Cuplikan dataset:
★ ★ ★ ★ ★ ★ ★

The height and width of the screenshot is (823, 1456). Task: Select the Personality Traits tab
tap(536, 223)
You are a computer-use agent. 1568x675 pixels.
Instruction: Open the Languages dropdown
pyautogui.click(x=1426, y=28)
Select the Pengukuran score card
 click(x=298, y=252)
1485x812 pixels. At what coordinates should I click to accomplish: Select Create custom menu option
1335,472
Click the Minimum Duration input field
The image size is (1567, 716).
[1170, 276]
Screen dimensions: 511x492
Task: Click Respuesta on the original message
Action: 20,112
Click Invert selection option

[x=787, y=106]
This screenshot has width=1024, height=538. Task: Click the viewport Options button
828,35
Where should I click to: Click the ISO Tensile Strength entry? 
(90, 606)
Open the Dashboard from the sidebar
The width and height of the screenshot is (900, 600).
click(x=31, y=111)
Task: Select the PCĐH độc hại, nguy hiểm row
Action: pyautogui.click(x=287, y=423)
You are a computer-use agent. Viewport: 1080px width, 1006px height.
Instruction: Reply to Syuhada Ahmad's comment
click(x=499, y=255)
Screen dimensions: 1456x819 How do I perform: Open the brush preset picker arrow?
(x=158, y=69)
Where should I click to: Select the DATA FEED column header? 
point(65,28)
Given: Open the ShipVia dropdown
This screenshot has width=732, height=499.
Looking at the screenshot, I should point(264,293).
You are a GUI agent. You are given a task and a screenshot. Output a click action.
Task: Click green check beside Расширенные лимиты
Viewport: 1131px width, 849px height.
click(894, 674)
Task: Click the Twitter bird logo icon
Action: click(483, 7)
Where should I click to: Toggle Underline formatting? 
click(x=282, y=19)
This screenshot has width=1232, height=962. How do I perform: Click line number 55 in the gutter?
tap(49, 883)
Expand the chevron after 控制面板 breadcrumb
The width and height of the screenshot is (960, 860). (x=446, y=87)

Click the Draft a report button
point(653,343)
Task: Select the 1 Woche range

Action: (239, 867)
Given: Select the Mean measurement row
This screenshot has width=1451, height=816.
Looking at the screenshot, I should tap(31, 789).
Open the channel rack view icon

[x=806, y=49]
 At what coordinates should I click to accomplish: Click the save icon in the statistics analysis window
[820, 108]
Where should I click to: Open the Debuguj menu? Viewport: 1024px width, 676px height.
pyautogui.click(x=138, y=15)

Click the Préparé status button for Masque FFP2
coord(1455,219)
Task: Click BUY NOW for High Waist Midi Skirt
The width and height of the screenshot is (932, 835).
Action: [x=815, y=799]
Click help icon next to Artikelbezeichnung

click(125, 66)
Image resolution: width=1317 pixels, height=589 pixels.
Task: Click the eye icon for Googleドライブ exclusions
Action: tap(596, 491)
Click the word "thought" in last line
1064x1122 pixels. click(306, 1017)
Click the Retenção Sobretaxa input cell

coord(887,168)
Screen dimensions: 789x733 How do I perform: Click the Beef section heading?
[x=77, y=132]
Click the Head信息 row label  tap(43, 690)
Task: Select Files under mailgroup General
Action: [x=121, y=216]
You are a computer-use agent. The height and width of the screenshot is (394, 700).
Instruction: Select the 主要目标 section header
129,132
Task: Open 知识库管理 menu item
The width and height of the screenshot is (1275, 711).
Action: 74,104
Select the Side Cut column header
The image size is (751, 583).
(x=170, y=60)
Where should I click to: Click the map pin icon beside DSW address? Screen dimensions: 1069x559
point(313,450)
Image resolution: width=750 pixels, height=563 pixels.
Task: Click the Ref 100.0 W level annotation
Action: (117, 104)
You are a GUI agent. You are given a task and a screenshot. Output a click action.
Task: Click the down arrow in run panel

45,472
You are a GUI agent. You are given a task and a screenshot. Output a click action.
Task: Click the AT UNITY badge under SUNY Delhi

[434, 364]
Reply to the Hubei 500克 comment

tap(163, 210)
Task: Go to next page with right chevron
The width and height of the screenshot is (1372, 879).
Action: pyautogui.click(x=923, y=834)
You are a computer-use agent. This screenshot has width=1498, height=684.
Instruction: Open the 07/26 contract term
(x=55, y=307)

★ ★ ★ ★ ★ ★ ★

* [YANG DIMINTA]:
Tolong ubah setiap "computer-use agent" menjadi "screen agent" di seluruh materi di atas, lalu tuliskan kembali materi itu tanpa perubahan lain.

* [JAWABAN LATIHAN]:
The height and width of the screenshot is (823, 1456). Task: Select the Personality Traits tab
tap(536, 223)
You are a screen agent. 1568x675 pixels.
Instruction: Open the Languages dropdown
pyautogui.click(x=1426, y=28)
Select the Pengukuran score card
 click(x=298, y=252)
1485x812 pixels. At what coordinates should I click to accomplish: Select Create custom menu option
1335,472
Click the Minimum Duration input field
The image size is (1567, 716).
[1170, 276]
Screen dimensions: 511x492
Task: Click Respuesta on the original message
Action: 20,112
Click Invert selection option

[x=787, y=106]
This screenshot has width=1024, height=538. Task: Click the viewport Options button
828,35
Where should I click to: Click the ISO Tensile Strength entry? 
(90, 606)
Open the Dashboard from the sidebar
The width and height of the screenshot is (900, 600).
click(x=31, y=111)
Task: Select the PCĐH độc hại, nguy hiểm row
Action: pyautogui.click(x=287, y=423)
You are a screen agent. Viewport: 1080px width, 1006px height.
Instruction: Reply to Syuhada Ahmad's comment
click(x=499, y=255)
Screen dimensions: 1456x819 How do I perform: Open the brush preset picker arrow?
(x=158, y=69)
Where should I click to: Select the DATA FEED column header? 
point(65,28)
Given: Open the ShipVia dropdown
This screenshot has width=732, height=499.
Looking at the screenshot, I should point(264,293).
You are a GUI agent. You are given a task and a screenshot. Output a click action.
Task: Click green check beside Расширенные лимиты
Viewport: 1131px width, 849px height.
click(894, 674)
Task: Click the Twitter bird logo icon
Action: click(483, 7)
Where should I click to: Toggle Underline formatting? 
click(x=282, y=19)
This screenshot has width=1232, height=962. How do I perform: Click line number 55 in the gutter?
tap(49, 883)
Expand the chevron after 控制面板 breadcrumb
The width and height of the screenshot is (960, 860). (x=446, y=87)

Click the Draft a report button
point(653,343)
Task: Select the 1 Woche range

Action: (239, 867)
Given: Select the Mean measurement row
This screenshot has width=1451, height=816.
Looking at the screenshot, I should tap(31, 789).
Open the channel rack view icon

[x=806, y=49]
 At what coordinates should I click to accomplish: Click the save icon in the statistics analysis window
[820, 108]
Where should I click to: Open the Debuguj menu? Viewport: 1024px width, 676px height.
pyautogui.click(x=138, y=15)

Click the Préparé status button for Masque FFP2
coord(1455,219)
Task: Click BUY NOW for High Waist Midi Skirt
The width and height of the screenshot is (932, 835).
Action: [x=815, y=799]
Click help icon next to Artikelbezeichnung

click(125, 66)
Image resolution: width=1317 pixels, height=589 pixels.
Task: Click the eye icon for Googleドライブ exclusions
Action: tap(596, 491)
Click the word "thought" in last line
1064x1122 pixels. click(306, 1017)
Click the Retenção Sobretaxa input cell

coord(887,168)
Screen dimensions: 789x733 How do I perform: Click the Beef section heading?
[x=77, y=132]
Click the Head信息 row label  tap(43, 690)
Task: Select Files under mailgroup General
Action: [x=121, y=216]
You are a screen agent. The height and width of the screenshot is (394, 700).
Instruction: Select the 主要目标 section header
129,132
Task: Open 知识库管理 menu item
The width and height of the screenshot is (1275, 711).
Action: 74,104
Select the Side Cut column header
The image size is (751, 583).
(x=170, y=60)
Where should I click to: Click the map pin icon beside DSW address? Screen dimensions: 1069x559
point(313,450)
Image resolution: width=750 pixels, height=563 pixels.
Task: Click the Ref 100.0 W level annotation
Action: (117, 104)
You are a GUI agent. You are given a task and a screenshot. Output a click action.
Task: Click the down arrow in run panel

45,472
You are a GUI agent. You are given a task and a screenshot. Output a click action.
Task: Click the AT UNITY badge under SUNY Delhi

[434, 364]
Reply to the Hubei 500克 comment

tap(163, 210)
Task: Go to next page with right chevron
The width and height of the screenshot is (1372, 879).
Action: pyautogui.click(x=923, y=834)
You are a screen agent. This screenshot has width=1498, height=684.
Instruction: Open the 07/26 contract term
(x=55, y=307)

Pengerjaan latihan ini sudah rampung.